(Pointing listing for text and elements)
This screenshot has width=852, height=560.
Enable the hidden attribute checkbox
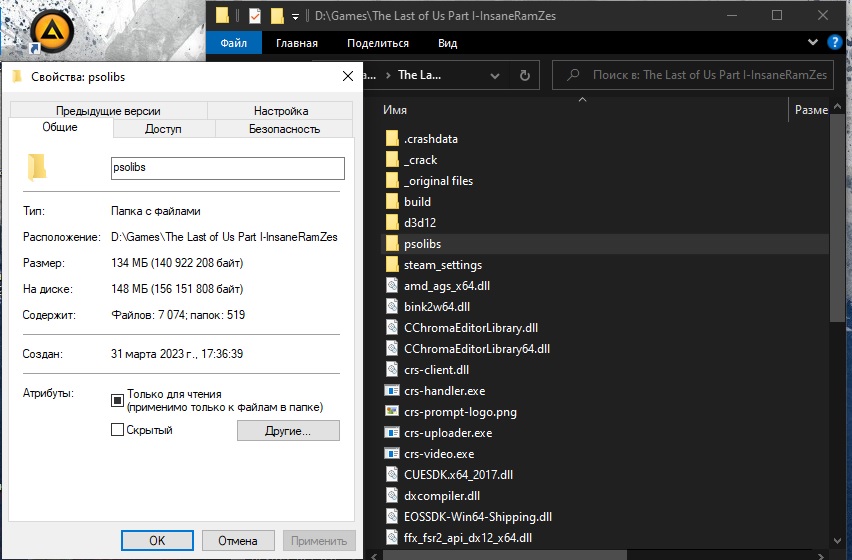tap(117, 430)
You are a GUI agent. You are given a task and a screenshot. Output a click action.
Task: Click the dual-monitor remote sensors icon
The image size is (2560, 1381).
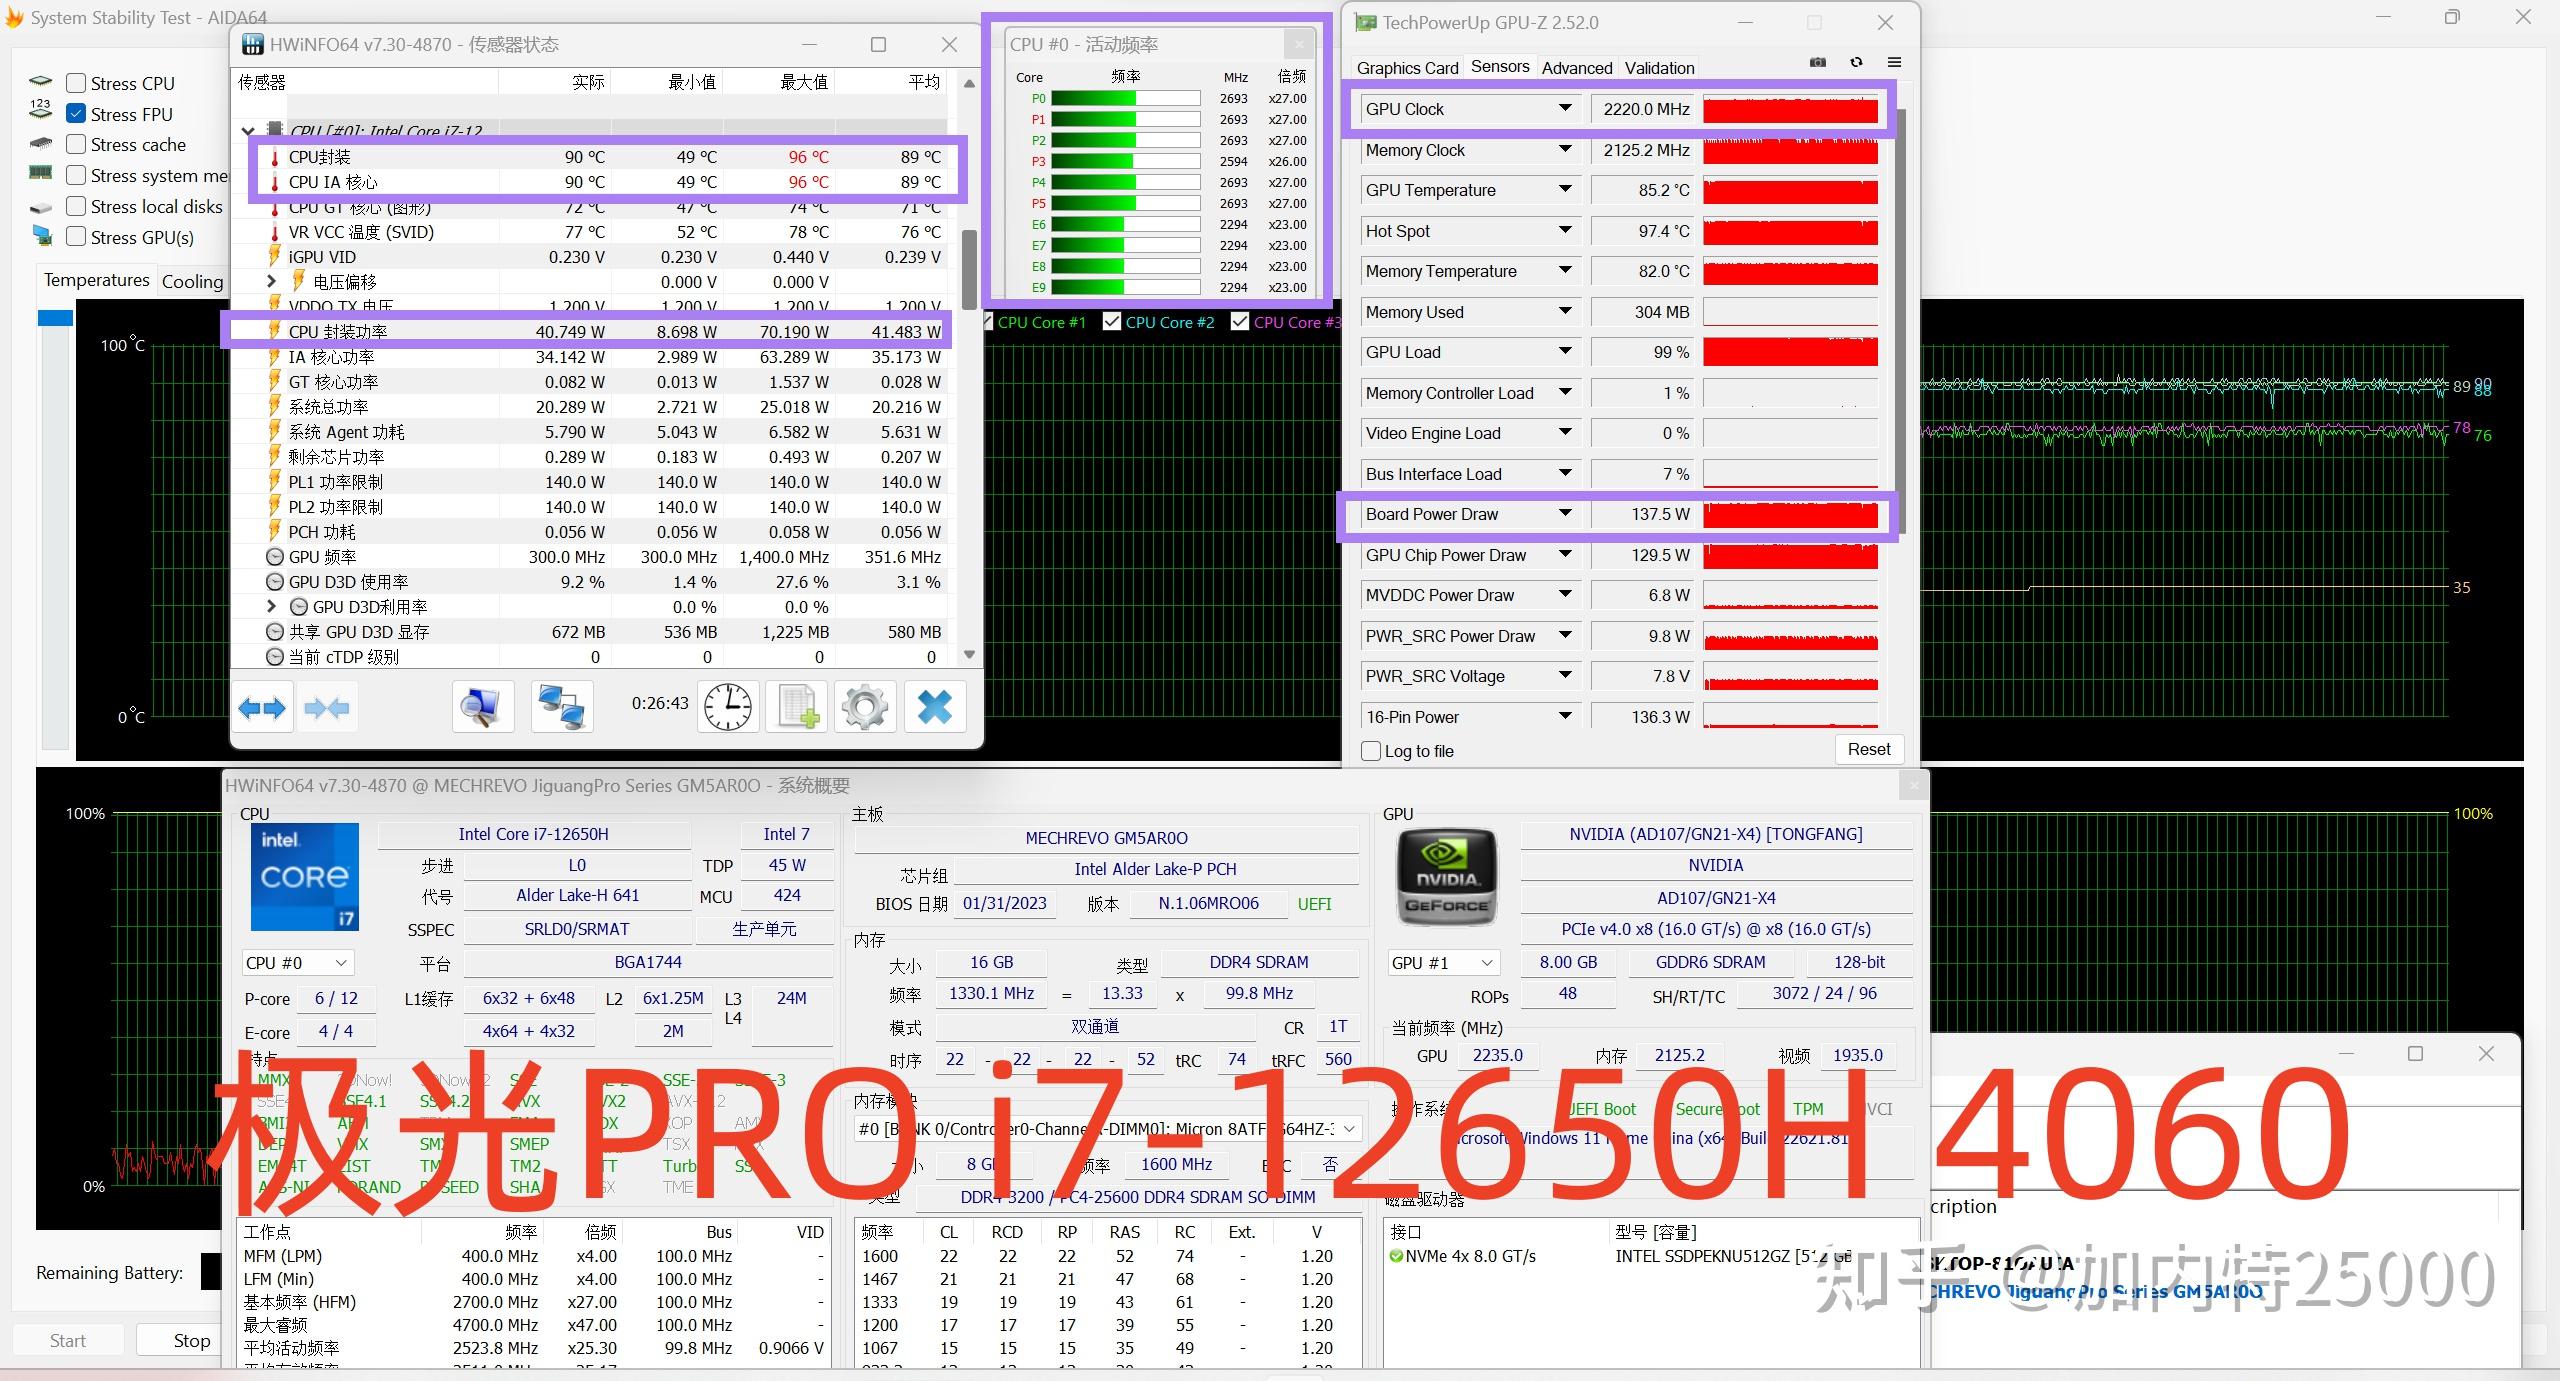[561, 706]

** Work to do **
Reproduce the entire listing above word for word, omitting the pictures.

** Reply to the exercise **
This screenshot has width=852, height=560.
Enable the hidden attribute checkbox
tap(117, 430)
You are a GUI agent. You are given a task and a screenshot. Output a click action.
Task: Click the dual-monitor remote sensors icon
The image size is (2560, 1381).
[561, 706]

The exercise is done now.